▸ **Consigne**: Modifiez le passage du texte sur la Saint-Barthélemy qui commence aux mots « Mais l’horreur de » et s'arrête après « 000 et 21 000. ». Remplacez-y « magistrats » par « juges ».

▸ **Extrait**:
Le chiffre de 4 000 morts est en général retenu. Dès le 24 août, la nouvelle des massacres parisiens atteint la province. Toutes les villes vont être touchées : 1 200 victimes à Orléans, 600 à Meaux, 300 à Roanne, entre 500 et 3 000 à Lyon, etc. Les messages des extrémistes parisiens – et non du roi – entraînent ces massacres, sans consignes précises. L’attitude des responsables locaux est variable. Certains poussent au meurtre, comme Louis de Bourbon, duc de Montpensier, gouverneur de Bretagne, d’autres laissent faire comme le maire de Bordeaux où près de 300 personnes sont tuées.

Mais l’horreur de cette violence, accompagnée de pillages, pousse parfois des magistrats et des membres du clergé, à essayer de protéger les huguenots, souvent en les enfermant en prison. Cependant, à Lyon, le 31 août, la populace fait ouvrir les portes de la prison des Cordeliers, tuant tous les détenus. De nombreux gouverneurs essayent de limiter l’hécatombe : « j’ai toujours servi le roi en soldat, je serai fâché de faire en cette occasion l’office de bourreau » dit l’un d’eux. Les massacres durent plusieurs mois : « la Saint-Barthélemy n’est pas une journée, c’est une saison » écrit Michelet. L’évaluation du nombre des victimes est difficile : entre 7 000 et 21 000.

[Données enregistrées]
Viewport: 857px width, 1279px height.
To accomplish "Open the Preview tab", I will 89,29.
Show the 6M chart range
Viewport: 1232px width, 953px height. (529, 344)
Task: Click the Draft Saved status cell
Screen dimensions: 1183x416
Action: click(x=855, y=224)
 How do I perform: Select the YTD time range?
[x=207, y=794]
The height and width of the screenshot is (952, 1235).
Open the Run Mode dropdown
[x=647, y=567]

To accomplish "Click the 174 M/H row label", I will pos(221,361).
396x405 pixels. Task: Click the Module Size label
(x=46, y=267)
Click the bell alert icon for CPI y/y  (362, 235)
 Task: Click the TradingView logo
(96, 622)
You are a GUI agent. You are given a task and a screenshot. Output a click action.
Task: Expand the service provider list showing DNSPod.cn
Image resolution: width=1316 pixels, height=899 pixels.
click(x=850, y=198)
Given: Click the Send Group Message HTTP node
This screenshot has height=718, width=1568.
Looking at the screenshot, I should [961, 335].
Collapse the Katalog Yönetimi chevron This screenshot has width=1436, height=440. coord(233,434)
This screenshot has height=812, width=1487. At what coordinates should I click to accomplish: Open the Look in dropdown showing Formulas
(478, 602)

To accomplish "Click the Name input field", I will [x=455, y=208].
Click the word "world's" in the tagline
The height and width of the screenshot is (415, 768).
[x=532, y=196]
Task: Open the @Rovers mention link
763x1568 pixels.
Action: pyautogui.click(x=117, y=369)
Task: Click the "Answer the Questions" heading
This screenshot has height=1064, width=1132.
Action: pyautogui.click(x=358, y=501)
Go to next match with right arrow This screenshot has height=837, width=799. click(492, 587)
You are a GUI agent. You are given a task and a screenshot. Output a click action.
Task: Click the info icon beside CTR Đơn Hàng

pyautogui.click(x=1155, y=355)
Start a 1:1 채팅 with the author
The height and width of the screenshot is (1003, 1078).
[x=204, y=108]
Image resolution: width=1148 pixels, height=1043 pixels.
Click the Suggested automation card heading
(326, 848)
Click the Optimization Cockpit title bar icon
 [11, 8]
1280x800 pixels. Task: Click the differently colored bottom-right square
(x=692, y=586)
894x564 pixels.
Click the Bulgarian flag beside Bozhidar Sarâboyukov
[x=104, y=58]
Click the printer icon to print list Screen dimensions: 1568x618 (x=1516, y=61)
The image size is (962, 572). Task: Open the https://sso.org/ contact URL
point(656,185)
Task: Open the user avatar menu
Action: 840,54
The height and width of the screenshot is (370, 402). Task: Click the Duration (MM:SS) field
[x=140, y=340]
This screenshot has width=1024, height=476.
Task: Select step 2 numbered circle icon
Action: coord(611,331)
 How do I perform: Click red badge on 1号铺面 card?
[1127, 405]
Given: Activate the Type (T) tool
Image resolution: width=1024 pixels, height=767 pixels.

▸ **Corrigé**:
Mais l’horreur de cette violence, accompagnée de pillages, pousse parfois des juges et des membres du clergé, à essayer de protéger les huguenots, souvent en les enfermant en prison. Cependant, à Lyon, le 31 août, la populace fait ouvrir les portes de la prison des Cordeliers, tuant tous les détenus. De nombreux gouverneurs essayent de limiter l’hécatombe : « j’ai toujours servi le roi en soldat, je serai fâché de faire en cette occasion l’office de bourreau » dit l’un d’eux. Les massacres durent plusieurs mois : « la Saint-Barthélemy n’est pas une journée, c’est une saison » écrit Michelet. L’évaluation du nombre des victimes est difficile : entre 7 000 et 21 000.